[Excerpts from a dataset]
#####

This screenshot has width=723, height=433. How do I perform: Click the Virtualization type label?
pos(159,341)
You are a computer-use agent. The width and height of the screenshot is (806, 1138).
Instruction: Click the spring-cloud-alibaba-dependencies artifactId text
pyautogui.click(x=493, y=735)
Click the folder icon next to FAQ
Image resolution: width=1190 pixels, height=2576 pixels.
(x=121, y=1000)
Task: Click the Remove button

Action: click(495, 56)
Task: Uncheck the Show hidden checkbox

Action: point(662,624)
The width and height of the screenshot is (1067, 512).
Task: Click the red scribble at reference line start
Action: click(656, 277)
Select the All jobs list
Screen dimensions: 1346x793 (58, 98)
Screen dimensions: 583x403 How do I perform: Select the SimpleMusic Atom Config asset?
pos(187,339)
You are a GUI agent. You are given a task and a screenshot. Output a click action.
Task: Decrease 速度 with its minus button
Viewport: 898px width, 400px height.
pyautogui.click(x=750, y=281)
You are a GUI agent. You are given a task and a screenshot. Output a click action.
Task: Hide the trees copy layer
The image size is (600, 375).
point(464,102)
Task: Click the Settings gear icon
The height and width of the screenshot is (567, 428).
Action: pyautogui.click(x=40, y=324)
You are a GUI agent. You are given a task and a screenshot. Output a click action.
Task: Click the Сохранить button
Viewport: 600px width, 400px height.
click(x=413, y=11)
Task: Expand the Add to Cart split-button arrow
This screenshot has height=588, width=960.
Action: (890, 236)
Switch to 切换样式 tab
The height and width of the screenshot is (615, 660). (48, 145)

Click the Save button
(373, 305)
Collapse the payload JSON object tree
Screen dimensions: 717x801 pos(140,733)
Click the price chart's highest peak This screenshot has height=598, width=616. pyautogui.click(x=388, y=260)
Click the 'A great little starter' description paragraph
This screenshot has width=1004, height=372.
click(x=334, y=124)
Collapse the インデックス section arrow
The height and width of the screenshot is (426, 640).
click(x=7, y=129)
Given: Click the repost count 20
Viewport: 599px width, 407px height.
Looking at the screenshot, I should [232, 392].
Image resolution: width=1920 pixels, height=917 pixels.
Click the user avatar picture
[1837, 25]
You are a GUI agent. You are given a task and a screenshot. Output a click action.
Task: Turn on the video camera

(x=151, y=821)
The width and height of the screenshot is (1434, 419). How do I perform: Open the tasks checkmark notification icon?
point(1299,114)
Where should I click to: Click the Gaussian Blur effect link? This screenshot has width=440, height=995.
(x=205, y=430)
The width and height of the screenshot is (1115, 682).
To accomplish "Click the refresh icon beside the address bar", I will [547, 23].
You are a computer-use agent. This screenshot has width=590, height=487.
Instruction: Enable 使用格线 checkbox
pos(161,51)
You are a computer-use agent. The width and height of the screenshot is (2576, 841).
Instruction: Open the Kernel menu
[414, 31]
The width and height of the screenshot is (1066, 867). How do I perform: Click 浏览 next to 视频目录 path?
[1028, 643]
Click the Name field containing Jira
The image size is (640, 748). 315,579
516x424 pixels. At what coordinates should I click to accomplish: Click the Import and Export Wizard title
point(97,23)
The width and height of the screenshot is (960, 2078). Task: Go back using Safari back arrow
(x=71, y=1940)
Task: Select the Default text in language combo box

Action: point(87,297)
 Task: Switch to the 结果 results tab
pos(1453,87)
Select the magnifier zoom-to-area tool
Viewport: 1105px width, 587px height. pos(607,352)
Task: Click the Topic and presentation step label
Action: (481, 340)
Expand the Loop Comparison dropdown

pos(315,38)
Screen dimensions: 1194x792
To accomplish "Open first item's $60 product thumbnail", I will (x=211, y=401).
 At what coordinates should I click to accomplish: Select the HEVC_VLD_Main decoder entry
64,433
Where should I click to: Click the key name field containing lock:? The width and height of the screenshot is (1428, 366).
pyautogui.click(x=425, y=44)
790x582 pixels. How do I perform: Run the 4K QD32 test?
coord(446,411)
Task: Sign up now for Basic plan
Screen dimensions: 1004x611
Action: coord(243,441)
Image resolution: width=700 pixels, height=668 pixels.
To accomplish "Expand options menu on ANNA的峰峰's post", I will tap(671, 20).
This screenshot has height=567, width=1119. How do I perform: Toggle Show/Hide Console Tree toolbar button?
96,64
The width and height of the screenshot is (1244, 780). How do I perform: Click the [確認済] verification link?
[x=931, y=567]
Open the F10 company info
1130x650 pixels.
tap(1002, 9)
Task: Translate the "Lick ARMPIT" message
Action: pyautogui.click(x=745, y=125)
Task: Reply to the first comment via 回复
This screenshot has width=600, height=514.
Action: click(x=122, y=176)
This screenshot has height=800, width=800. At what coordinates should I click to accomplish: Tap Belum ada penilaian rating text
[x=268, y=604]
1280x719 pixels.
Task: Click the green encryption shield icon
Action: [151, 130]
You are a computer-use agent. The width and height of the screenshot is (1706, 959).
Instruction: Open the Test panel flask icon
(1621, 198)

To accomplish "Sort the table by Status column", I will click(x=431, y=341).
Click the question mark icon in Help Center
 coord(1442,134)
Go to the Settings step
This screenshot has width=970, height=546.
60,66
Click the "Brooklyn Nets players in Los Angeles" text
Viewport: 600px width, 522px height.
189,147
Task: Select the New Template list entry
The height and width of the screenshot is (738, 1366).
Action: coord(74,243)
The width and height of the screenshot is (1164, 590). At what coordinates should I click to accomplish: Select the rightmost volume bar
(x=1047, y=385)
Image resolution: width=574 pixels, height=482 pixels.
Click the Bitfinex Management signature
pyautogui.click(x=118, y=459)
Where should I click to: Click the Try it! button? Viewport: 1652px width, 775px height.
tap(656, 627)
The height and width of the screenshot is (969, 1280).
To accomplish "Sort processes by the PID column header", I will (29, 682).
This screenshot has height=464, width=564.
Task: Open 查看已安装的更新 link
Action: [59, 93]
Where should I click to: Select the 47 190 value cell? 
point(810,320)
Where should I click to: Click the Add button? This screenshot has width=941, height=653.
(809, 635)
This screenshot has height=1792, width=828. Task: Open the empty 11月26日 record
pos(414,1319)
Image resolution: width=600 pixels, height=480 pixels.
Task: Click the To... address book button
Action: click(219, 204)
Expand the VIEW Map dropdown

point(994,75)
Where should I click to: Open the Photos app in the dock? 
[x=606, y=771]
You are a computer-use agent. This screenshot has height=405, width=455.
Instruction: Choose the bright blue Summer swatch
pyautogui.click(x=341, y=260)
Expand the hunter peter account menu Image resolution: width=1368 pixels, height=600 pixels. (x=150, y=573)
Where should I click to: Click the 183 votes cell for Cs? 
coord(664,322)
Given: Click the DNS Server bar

#####

**WORK ORDER:** Every record should be retyped so that it matches the original exactly.

**RESULT OF THIS TASK:**
This screenshot has width=723, height=433. How do I perform: Click the Virtualization type label?
pos(159,341)
You are a computer-use agent. The width and height of the screenshot is (806, 1138).
Instruction: Click the spring-cloud-alibaba-dependencies artifactId text
pyautogui.click(x=493, y=735)
Click the folder icon next to FAQ
Image resolution: width=1190 pixels, height=2576 pixels.
(x=121, y=1000)
Task: Click the Remove button

Action: click(495, 56)
Task: Uncheck the Show hidden checkbox

Action: point(662,624)
The width and height of the screenshot is (1067, 512).
Task: Click the red scribble at reference line start
Action: click(656, 277)
Select the All jobs list
Screen dimensions: 1346x793 (58, 98)
Screen dimensions: 583x403 How do I perform: Select the SimpleMusic Atom Config asset?
pos(187,339)
You are a GUI agent. You are given a task and a screenshot. Output a click action.
Task: Decrease 速度 with its minus button
Viewport: 898px width, 400px height.
pyautogui.click(x=750, y=281)
You are a GUI agent. You are given a task and a screenshot. Output a click action.
Task: Hide the trees copy layer
The image size is (600, 375).
point(464,102)
Task: Click the Settings gear icon
The height and width of the screenshot is (567, 428).
Action: pyautogui.click(x=40, y=324)
You are a GUI agent. You are given a task and a screenshot. Output a click action.
Task: Click the Сохранить button
Viewport: 600px width, 400px height.
click(x=413, y=11)
Task: Expand the Add to Cart split-button arrow
This screenshot has height=588, width=960.
Action: (890, 236)
Switch to 切换样式 tab
The height and width of the screenshot is (615, 660). (48, 145)

Click the Save button
(373, 305)
Collapse the payload JSON object tree
Screen dimensions: 717x801 pos(140,733)
Click the price chart's highest peak This screenshot has height=598, width=616. pyautogui.click(x=388, y=260)
Click the 'A great little starter' description paragraph
This screenshot has width=1004, height=372.
click(x=334, y=124)
Collapse the インデックス section arrow
The height and width of the screenshot is (426, 640).
click(x=7, y=129)
Given: Click the repost count 20
Viewport: 599px width, 407px height.
Looking at the screenshot, I should [232, 392].
Image resolution: width=1920 pixels, height=917 pixels.
Click the user avatar picture
[1837, 25]
You are a GUI agent. You are given a task and a screenshot. Output a click action.
Task: Turn on the video camera

(x=151, y=821)
The width and height of the screenshot is (1434, 419). How do I perform: Open the tasks checkmark notification icon?
point(1299,114)
Where should I click to: Click the Gaussian Blur effect link? This screenshot has width=440, height=995.
(x=205, y=430)
The width and height of the screenshot is (1115, 682).
To accomplish "Click the refresh icon beside the address bar", I will [547, 23].
You are a computer-use agent. This screenshot has width=590, height=487.
Instruction: Enable 使用格线 checkbox
pos(161,51)
You are a computer-use agent. The width and height of the screenshot is (2576, 841).
Instruction: Open the Kernel menu
[414, 31]
The width and height of the screenshot is (1066, 867). How do I perform: Click 浏览 next to 视频目录 path?
[1028, 643]
Click the Name field containing Jira
The image size is (640, 748). 315,579
516x424 pixels. At what coordinates should I click to accomplish: Click the Import and Export Wizard title
point(97,23)
The width and height of the screenshot is (960, 2078). Task: Go back using Safari back arrow
(x=71, y=1940)
Task: Select the Default text in language combo box

Action: point(87,297)
 Task: Switch to the 结果 results tab
pos(1453,87)
Select the magnifier zoom-to-area tool
Viewport: 1105px width, 587px height. pos(607,352)
Task: Click the Topic and presentation step label
Action: (481, 340)
Expand the Loop Comparison dropdown

pos(315,38)
Screen dimensions: 1194x792
To accomplish "Open first item's $60 product thumbnail", I will (x=211, y=401).
 At what coordinates should I click to accomplish: Select the HEVC_VLD_Main decoder entry
64,433
Where should I click to: Click the key name field containing lock:? The width and height of the screenshot is (1428, 366).
pyautogui.click(x=425, y=44)
790x582 pixels. How do I perform: Run the 4K QD32 test?
coord(446,411)
Task: Sign up now for Basic plan
Screen dimensions: 1004x611
Action: coord(243,441)
Image resolution: width=700 pixels, height=668 pixels.
To accomplish "Expand options menu on ANNA的峰峰's post", I will tap(671, 20).
This screenshot has height=567, width=1119. How do I perform: Toggle Show/Hide Console Tree toolbar button?
96,64
The width and height of the screenshot is (1244, 780). How do I perform: Click the [確認済] verification link?
[x=931, y=567]
Open the F10 company info
1130x650 pixels.
tap(1002, 9)
Task: Translate the "Lick ARMPIT" message
Action: pyautogui.click(x=745, y=125)
Task: Reply to the first comment via 回复
This screenshot has width=600, height=514.
Action: click(x=122, y=176)
This screenshot has height=800, width=800. At what coordinates should I click to accomplish: Tap Belum ada penilaian rating text
[x=268, y=604]
1280x719 pixels.
Task: Click the green encryption shield icon
Action: [151, 130]
You are a computer-use agent. The width and height of the screenshot is (1706, 959).
Instruction: Open the Test panel flask icon
(1621, 198)

To accomplish "Sort the table by Status column", I will click(x=431, y=341).
Click the question mark icon in Help Center
 coord(1442,134)
Go to the Settings step
This screenshot has width=970, height=546.
60,66
Click the "Brooklyn Nets players in Los Angeles" text
Viewport: 600px width, 522px height.
189,147
Task: Select the New Template list entry
The height and width of the screenshot is (738, 1366).
Action: coord(74,243)
The width and height of the screenshot is (1164, 590). At what coordinates should I click to accomplish: Select the rightmost volume bar
(x=1047, y=385)
Image resolution: width=574 pixels, height=482 pixels.
Click the Bitfinex Management signature
pyautogui.click(x=118, y=459)
Where should I click to: Click the Try it! button? Viewport: 1652px width, 775px height.
tap(656, 627)
The height and width of the screenshot is (969, 1280).
To accomplish "Sort processes by the PID column header", I will (29, 682).
This screenshot has height=464, width=564.
Task: Open 查看已安装的更新 link
Action: [59, 93]
Where should I click to: Select the 47 190 value cell? 
point(810,320)
Where should I click to: Click the Add button? This screenshot has width=941, height=653.
(809, 635)
This screenshot has height=1792, width=828. Task: Open the empty 11月26日 record
pos(414,1319)
Image resolution: width=600 pixels, height=480 pixels.
Task: Click the To... address book button
Action: click(219, 204)
Expand the VIEW Map dropdown

point(994,75)
Where should I click to: Open the Photos app in the dock? 
[x=606, y=771]
You are a computer-use agent. This screenshot has height=405, width=455.
Instruction: Choose the bright blue Summer swatch
pyautogui.click(x=341, y=260)
Expand the hunter peter account menu Image resolution: width=1368 pixels, height=600 pixels. (x=150, y=573)
Where should I click to: Click the 183 votes cell for Cs? 
coord(664,322)
Given: Click the DNS Server bar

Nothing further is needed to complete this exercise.